Normalisasi fitur audio dengan MinMaxScaler agar masing-masing berada di rentang 0-1. Proses kolom 'Artist Genres' menjadi vektor TF-IDF (maksimal 200 fitur) untuk menangkap informasi genre. Ubah matriks fitur audio menjadi format sparse untuk efisiensi. Gabungkan matriks audio (sparse) dan TF-IDF genre menjadi satu matriks fitur gabungan.

In [8]:
# Skala fitur audio dengan MinMaxScaler (0-1)
scaler = MinMaxScaler()
df_clean[audio_features] = scaler.fit_transform(df_clean[audio_features])

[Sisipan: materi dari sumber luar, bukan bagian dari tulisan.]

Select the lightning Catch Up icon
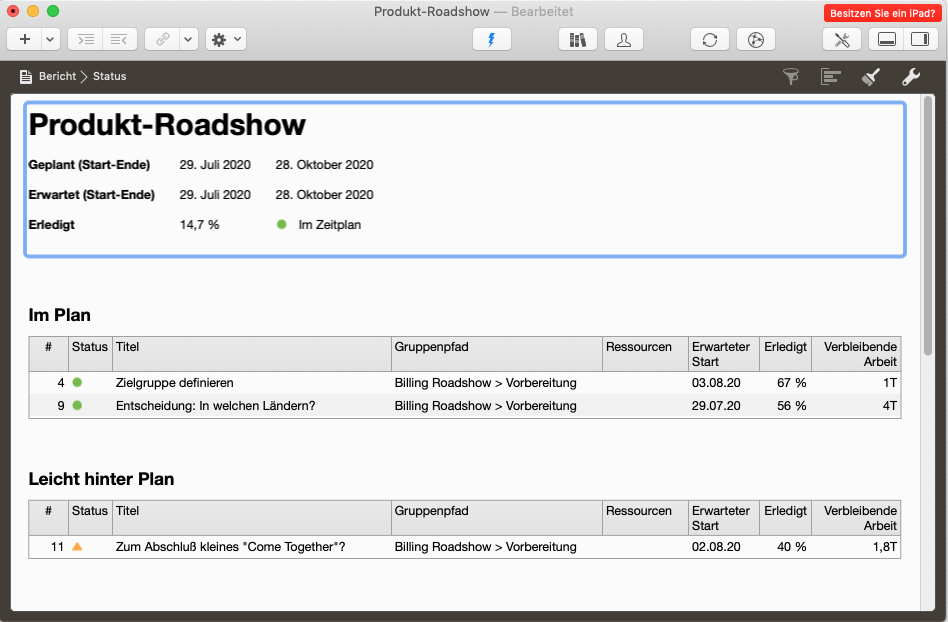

# Buat TF-IDF untuk kolom 'Artist Genres'
vectorizer = TfidfVectorizer(stop_words='english', max_features=200)  # batasi dimensi
genre_tfidf = vectorizer.fit_transform(df_clean['Artist Genres'])  # sparse matrix shape=(n_songs, n_genre)

# Ubah matriks fitur audio menjadi sparse
audio_matrix = csr_matrix(df_clean[audio_features].values)

# Gabungkan fitur audio + TF-IDF genre
combined_features = hstack([audio_matrix, genre_tfidf])  # shape: (n_songs, n_audio + n_genre)

### Hitung Similarity Matrix
Hitung cosine similarity di antara semua baris (lagu) pada matriks fitur gabungan. Hasilnya adalah matriks sim_matrix berukuran (n_songs, n_songs).

In [9]:
# Cosine similarity (sparse)
sim_matrix = cosine_similarity(combined_features, dense_output=False)

### Mapping untuk Rekomendasi
- track_to_idx: mapping dari judul lagu ke Track ID (index)
- idx_to_track: mapping dari Track ID ke judul lagu
- idx_to_artist: mapping dari Track ID ke primary artist
- idx_to_genre: mapping dari Track ID ke primary genre

In [10]:
# Mapping untuk Rekomendasi
track_to_idx = pd.Series(df_clean['Track ID'].values, index=df_clean['Track Name']).to_dict()
idx_to_track = pd.Series(df_clean['Track Name'].values, index=df_clean['Track ID']).to_dict()
idx_to_artist = pd.Series(df_clean['Primary Artist'].values, index=df_clean['Track ID']).to_dict()
idx_to_genre = pd.Series(df_clean['Primary Genre'].values, index=df_clean['Track ID']).to_dict()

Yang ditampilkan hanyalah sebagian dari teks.